Does Larry Ellison foresee a day when Oracle will change its business model? For instance, might it support advertising as Google does? Or perhaps he foresees Google elbowing into Oracle's space?
"I detect Google-envy in Silicon Valley. In fact, the most interesting thing is that Microsoft has Google-envy, which is fascinating, because Microsoft makes more money than Google," Ellison says.
"Google is a consumer company that makes its money with advertising. I think that if we put advertising on our general ledger pages, so before you make a journal entry, somebody suggests that you go out and buy I don't know, a Mars bar or a Coke, I think our customers wouldn't be thrilled. They want to make a journal entry. B, we are not a consumer company.".
Oracle sells software to professional programmers, he says. It sells business applications to specialized business professionals, accountants, salespeople, service people. "While they're doing their job is probably not the best time to advertise to them," he quips.
Regarding future challenges, Ellison dismisses open source as a threat to Oracle.
"Open source is not something to be feared. Open source is something to be explained. Open source wins not because it's open and not because it's free. Open source wins only when it's better," he says.

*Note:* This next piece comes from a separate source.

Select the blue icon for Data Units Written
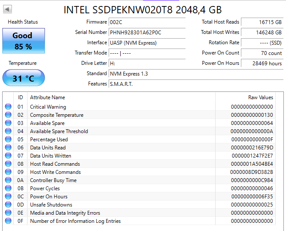This screenshot has width=286, height=231. [x=8, y=156]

The Apache web server is currently the most successful open source product in the world," Ellison says. "It displaced Microsoft IIS not because it was free and not because it was open source, but because it was more secure and faster, and more reliable.
"Linux, I believe, is competing very effectively with (Microsoft's) Windows. The thing that's misleading is that for free software to take over - well, the purchase price of software is only about 10 percent of the total cost of ownership of software. So even if the software is free, the most you can save is 10 percent off. Now the question is, what are your other costs of developing applications, of running applications on a daily basis, of dealing with problems when they occur? We think that Oracle is absolutely very competitive with open source," he says.

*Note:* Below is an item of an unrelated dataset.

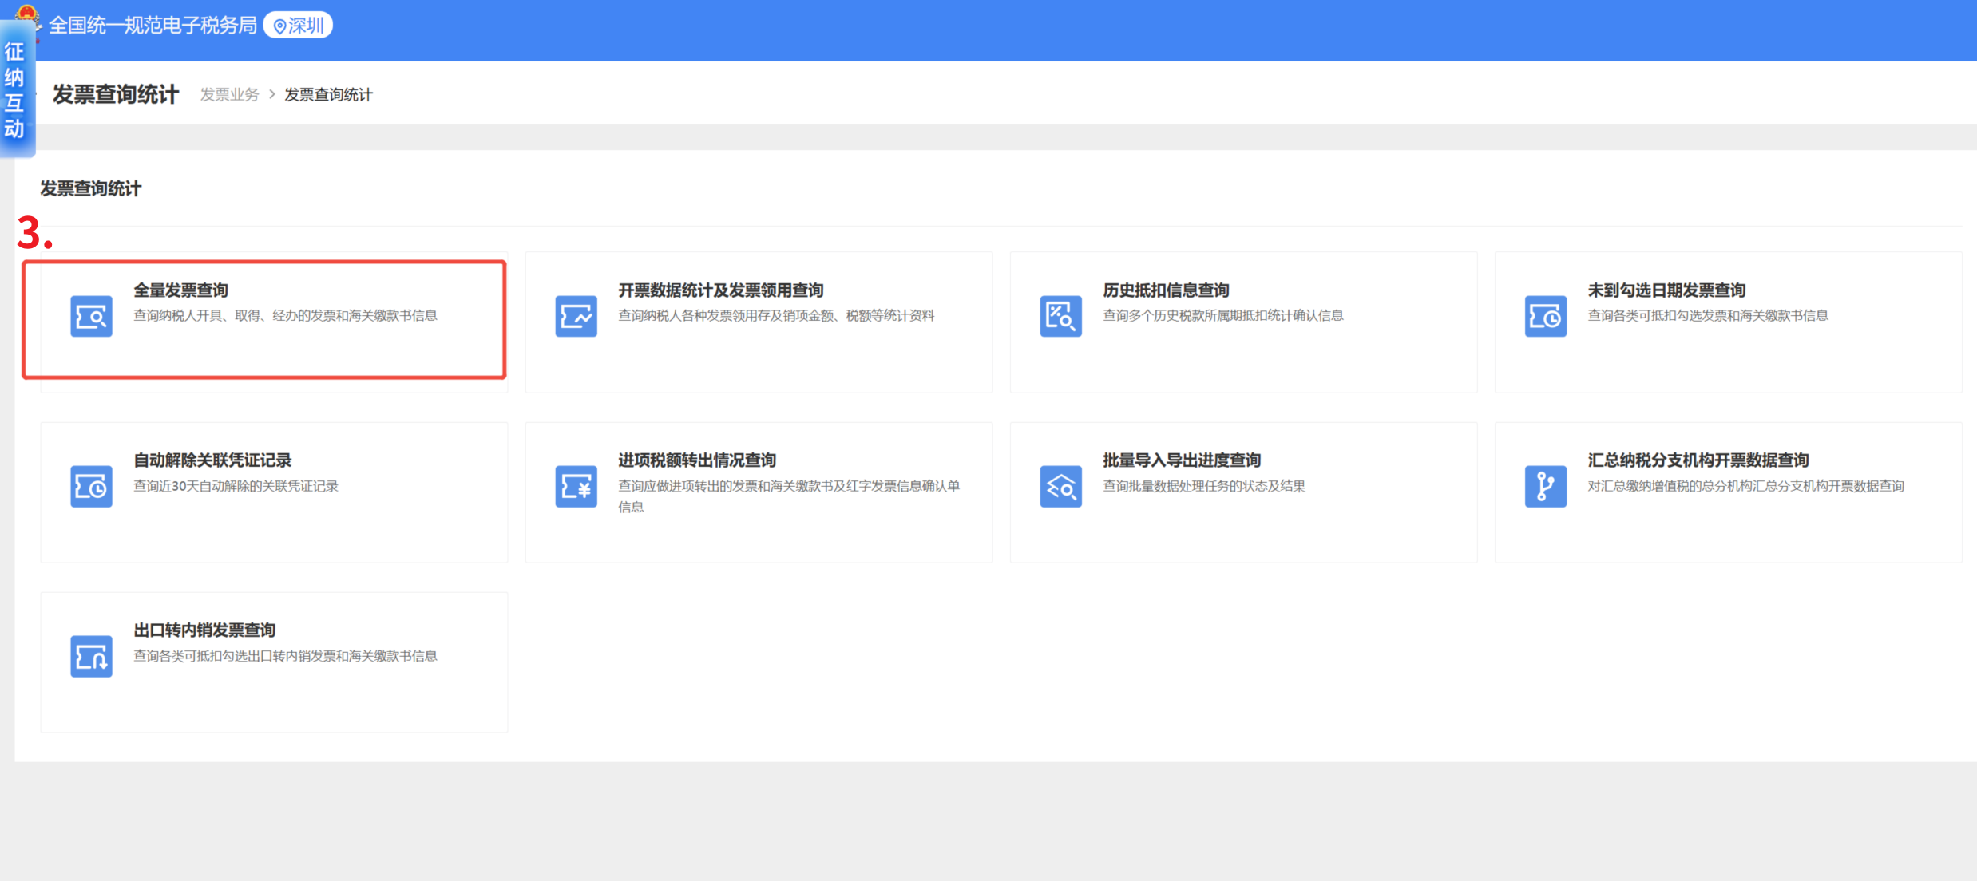
Task: Click the 出口转内销发票查询 icon
Action: coord(91,656)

"Whenever open source gets to be better than what we do, like in the case of Apache and Linux, we will simply adopt it, distribute it and support it."
Will Oracle surpass Microsoft to become the biggest software company in the world? That depends on two questions, Ellison says: How fast Oracle grows, and how fast Microsoft shrinks.
As for growth, how do you define software? Ellison asks. Does Microsoft's Xbox count as software?
Larry Ellison is no oracle; he can't see into Oracle's future, let alone Microsoft's. No, he doesn't hate them, he clarifies, he just wants to make Oracle stronger than the Redmond giant. His job, Ellison says, is to make Oracle No. 1.